- WORK ORDER -
Rewrite only the records starting at the line that contains "Identify the location of legend-label: chute" and ending at the line that contains "This screenshot has height=594, width=976.", replacing "GUI agent" with "screen agent" and leaving everything else unchanged.

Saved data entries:
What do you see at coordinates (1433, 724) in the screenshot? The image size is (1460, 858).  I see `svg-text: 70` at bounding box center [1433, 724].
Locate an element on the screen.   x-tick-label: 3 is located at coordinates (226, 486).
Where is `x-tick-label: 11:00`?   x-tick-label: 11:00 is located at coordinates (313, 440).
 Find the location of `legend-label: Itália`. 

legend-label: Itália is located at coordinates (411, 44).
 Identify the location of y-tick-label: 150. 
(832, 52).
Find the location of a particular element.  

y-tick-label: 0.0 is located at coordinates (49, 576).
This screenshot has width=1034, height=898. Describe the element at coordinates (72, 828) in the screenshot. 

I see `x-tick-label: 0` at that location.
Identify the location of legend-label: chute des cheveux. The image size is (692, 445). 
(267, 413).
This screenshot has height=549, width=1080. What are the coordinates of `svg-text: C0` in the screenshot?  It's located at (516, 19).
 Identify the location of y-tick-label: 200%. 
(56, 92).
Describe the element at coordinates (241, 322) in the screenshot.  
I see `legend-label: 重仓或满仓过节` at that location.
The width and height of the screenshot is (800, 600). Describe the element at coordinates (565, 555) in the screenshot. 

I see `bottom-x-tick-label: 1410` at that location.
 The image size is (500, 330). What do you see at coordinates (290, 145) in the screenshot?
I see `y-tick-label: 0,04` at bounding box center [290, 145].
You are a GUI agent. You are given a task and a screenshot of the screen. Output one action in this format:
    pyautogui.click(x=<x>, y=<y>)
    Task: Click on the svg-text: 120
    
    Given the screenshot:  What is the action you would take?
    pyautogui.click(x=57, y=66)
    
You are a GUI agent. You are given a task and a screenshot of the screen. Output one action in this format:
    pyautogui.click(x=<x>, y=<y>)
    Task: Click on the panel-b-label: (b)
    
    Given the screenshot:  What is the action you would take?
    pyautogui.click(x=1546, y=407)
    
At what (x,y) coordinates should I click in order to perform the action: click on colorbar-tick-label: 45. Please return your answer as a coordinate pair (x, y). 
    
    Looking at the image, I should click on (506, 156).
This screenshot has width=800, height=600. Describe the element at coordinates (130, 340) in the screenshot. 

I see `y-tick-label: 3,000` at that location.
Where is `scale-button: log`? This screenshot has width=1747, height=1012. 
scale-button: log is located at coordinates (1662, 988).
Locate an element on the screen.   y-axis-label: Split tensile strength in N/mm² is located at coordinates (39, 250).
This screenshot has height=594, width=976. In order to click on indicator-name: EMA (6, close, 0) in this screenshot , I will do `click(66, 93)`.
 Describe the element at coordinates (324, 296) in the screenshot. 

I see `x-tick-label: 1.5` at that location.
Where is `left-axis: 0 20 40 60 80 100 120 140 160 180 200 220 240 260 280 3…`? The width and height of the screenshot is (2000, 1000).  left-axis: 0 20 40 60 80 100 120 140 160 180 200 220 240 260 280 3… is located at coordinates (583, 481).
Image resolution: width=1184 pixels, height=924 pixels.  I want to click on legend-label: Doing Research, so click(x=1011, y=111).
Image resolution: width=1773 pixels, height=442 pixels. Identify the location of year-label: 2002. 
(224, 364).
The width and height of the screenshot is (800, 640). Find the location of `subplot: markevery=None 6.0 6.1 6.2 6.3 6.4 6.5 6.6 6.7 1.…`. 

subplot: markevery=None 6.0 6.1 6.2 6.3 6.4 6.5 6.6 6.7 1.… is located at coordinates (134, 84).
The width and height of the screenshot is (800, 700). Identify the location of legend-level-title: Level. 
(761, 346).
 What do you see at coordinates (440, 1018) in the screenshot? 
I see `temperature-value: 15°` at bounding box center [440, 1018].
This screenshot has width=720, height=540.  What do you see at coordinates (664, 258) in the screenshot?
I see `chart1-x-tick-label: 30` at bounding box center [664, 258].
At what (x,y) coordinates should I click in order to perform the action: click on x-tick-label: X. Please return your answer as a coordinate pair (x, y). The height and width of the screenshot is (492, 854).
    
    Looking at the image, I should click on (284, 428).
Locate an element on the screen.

- EXERCISE SOLUTION -
Identify the location of legend-label: chute des cheveux. The image size is (692, 445). 
(267, 413).
This screenshot has height=549, width=1080. What are the coordinates of `svg-text: C0` in the screenshot?  It's located at (516, 19).
 Identify the location of y-tick-label: 200%. 
(56, 92).
Describe the element at coordinates (241, 322) in the screenshot.  
I see `legend-label: 重仓或满仓过节` at that location.
The width and height of the screenshot is (800, 600). Describe the element at coordinates (565, 555) in the screenshot. 

I see `bottom-x-tick-label: 1410` at that location.
 The image size is (500, 330). What do you see at coordinates (290, 145) in the screenshot?
I see `y-tick-label: 0,04` at bounding box center [290, 145].
You are a screen agent. You are given a task and a screenshot of the screen. Output one action in this format:
    pyautogui.click(x=<x>, y=<y>)
    Task: Click on the svg-text: 120
    
    Given the screenshot:  What is the action you would take?
    pyautogui.click(x=57, y=66)
    
You are a screen agent. You are given a task and a screenshot of the screen. Output one action in this format:
    pyautogui.click(x=<x>, y=<y>)
    Task: Click on the panel-b-label: (b)
    
    Given the screenshot:  What is the action you would take?
    pyautogui.click(x=1546, y=407)
    
At what (x,y) coordinates should I click in order to perform the action: click on colorbar-tick-label: 45. Please return your answer as a coordinate pair (x, y). 
    
    Looking at the image, I should click on (506, 156).
This screenshot has width=800, height=600. Describe the element at coordinates (130, 340) in the screenshot. 

I see `y-tick-label: 3,000` at that location.
Where is `scale-button: log`? This screenshot has width=1747, height=1012. 
scale-button: log is located at coordinates (1662, 988).
Locate an element on the screen.   y-axis-label: Split tensile strength in N/mm² is located at coordinates (39, 250).
This screenshot has height=594, width=976. In order to click on indicator-name: EMA (6, close, 0) in this screenshot , I will do `click(66, 93)`.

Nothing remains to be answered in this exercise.